# Task details
Copy each of the rows below verbatim, line by line, without changing anything.

--- START OF Data lines ---

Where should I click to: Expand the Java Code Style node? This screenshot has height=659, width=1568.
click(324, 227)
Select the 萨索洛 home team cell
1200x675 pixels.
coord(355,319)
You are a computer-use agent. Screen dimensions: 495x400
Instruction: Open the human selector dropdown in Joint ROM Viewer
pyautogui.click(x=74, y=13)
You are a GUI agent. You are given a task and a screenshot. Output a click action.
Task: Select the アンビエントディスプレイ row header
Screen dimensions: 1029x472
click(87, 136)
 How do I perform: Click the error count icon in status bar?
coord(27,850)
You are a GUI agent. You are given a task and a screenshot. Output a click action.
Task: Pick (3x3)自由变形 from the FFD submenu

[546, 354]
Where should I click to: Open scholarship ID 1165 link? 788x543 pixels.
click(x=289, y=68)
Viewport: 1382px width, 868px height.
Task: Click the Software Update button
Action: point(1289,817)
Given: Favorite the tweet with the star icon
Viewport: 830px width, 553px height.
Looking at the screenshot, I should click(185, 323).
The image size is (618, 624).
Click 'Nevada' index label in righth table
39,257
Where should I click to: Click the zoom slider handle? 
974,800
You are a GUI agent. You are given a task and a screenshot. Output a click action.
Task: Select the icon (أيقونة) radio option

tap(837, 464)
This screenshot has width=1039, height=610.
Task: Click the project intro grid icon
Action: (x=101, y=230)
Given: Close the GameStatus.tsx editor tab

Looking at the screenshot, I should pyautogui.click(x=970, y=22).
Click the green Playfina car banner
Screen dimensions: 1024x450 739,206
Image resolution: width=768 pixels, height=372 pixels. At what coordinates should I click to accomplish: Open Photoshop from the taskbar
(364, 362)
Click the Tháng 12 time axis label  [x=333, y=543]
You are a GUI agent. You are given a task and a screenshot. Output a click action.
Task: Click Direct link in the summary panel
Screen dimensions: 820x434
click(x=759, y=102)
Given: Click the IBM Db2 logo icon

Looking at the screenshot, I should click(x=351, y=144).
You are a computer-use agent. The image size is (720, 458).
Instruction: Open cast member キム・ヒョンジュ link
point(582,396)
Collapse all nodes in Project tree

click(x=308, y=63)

--- END OF Data lines ---

# Exercise response
Where should I click to: Expand the Java Code Style node? This screenshot has height=659, width=1568.
click(324, 227)
Select the 萨索洛 home team cell
1200x675 pixels.
coord(355,319)
You are a computer-use agent. Screen dimensions: 495x400
Instruction: Open the human selector dropdown in Joint ROM Viewer
pyautogui.click(x=74, y=13)
You are a GUI agent. You are given a task and a screenshot. Output a click action.
Task: Select the アンビエントディスプレイ row header
Screen dimensions: 1029x472
click(87, 136)
 How do I perform: Click the error count icon in status bar?
coord(27,850)
You are a GUI agent. You are given a task and a screenshot. Output a click action.
Task: Pick (3x3)自由变形 from the FFD submenu

[546, 354]
Where should I click to: Open scholarship ID 1165 link? 788x543 pixels.
click(x=289, y=68)
Viewport: 1382px width, 868px height.
Task: Click the Software Update button
Action: point(1289,817)
Given: Favorite the tweet with the star icon
Viewport: 830px width, 553px height.
Looking at the screenshot, I should click(185, 323).
The image size is (618, 624).
Click 'Nevada' index label in righth table
39,257
Where should I click to: Click the zoom slider handle? 
974,800
You are a GUI agent. You are given a task and a screenshot. Output a click action.
Task: Select the icon (أيقونة) radio option

tap(837, 464)
This screenshot has width=1039, height=610.
Task: Click the project intro grid icon
Action: (x=101, y=230)
Given: Close the GameStatus.tsx editor tab

Looking at the screenshot, I should pyautogui.click(x=970, y=22).
Click the green Playfina car banner
Screen dimensions: 1024x450 739,206
Image resolution: width=768 pixels, height=372 pixels. At what coordinates should I click to accomplish: Open Photoshop from the taskbar
(364, 362)
Click the Tháng 12 time axis label  [x=333, y=543]
You are a GUI agent. You are given a task and a screenshot. Output a click action.
Task: Click Direct link in the summary panel
Screen dimensions: 820x434
click(x=759, y=102)
Given: Click the IBM Db2 logo icon

Looking at the screenshot, I should click(x=351, y=144).
You are a computer-use agent. The image size is (720, 458).
Instruction: Open cast member キム・ヒョンジュ link
point(582,396)
Collapse all nodes in Project tree

click(x=308, y=63)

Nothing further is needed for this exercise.